Work item: Identify every line in the records below that contains the word "agent", and reproduce each one.

(Collected data)

Content starts

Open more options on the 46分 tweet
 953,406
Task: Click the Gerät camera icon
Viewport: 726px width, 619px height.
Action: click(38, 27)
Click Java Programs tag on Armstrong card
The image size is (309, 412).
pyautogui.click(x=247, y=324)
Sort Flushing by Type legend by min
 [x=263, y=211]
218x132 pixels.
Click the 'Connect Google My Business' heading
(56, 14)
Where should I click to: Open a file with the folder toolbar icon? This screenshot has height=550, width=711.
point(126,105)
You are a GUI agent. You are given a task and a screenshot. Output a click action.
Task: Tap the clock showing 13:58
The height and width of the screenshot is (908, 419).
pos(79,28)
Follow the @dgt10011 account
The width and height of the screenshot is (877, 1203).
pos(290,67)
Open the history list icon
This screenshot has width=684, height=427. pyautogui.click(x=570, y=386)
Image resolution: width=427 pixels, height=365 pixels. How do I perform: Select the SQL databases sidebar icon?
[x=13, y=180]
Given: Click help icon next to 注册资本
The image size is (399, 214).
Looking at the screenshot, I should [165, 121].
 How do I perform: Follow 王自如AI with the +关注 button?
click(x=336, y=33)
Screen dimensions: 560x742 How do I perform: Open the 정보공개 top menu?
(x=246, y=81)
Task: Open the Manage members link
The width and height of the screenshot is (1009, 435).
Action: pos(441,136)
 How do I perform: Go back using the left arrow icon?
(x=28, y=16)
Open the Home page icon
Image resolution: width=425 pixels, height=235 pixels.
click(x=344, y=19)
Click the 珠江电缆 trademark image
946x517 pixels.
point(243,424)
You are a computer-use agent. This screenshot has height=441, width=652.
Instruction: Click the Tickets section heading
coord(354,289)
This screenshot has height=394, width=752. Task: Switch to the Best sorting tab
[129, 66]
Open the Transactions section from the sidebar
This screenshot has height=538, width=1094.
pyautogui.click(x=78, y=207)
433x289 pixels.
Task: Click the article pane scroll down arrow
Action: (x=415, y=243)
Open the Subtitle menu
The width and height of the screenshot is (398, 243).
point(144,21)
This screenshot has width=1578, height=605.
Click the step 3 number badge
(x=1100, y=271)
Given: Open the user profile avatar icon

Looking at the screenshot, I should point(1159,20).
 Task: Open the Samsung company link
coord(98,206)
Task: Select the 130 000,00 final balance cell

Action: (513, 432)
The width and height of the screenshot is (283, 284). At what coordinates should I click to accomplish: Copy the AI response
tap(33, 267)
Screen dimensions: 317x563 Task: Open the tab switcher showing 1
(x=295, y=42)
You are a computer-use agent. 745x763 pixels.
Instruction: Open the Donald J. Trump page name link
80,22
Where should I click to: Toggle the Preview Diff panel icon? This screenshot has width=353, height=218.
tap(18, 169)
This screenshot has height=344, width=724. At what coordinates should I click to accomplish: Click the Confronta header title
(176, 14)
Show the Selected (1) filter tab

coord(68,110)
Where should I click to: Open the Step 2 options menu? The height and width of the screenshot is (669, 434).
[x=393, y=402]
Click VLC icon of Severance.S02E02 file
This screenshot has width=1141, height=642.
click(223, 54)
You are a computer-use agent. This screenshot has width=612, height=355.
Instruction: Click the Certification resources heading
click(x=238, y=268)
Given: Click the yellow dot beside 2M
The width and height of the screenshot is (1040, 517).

Content ends

Your response:
You are a GUI agent. You are given a task and a screenshot. Output a click action.
You are a computer-use agent. This screenshot has height=441, width=652.
You are a computer-use agent. 745x763 pixels.
You are a computer-use agent. This screenshot has width=612, height=355.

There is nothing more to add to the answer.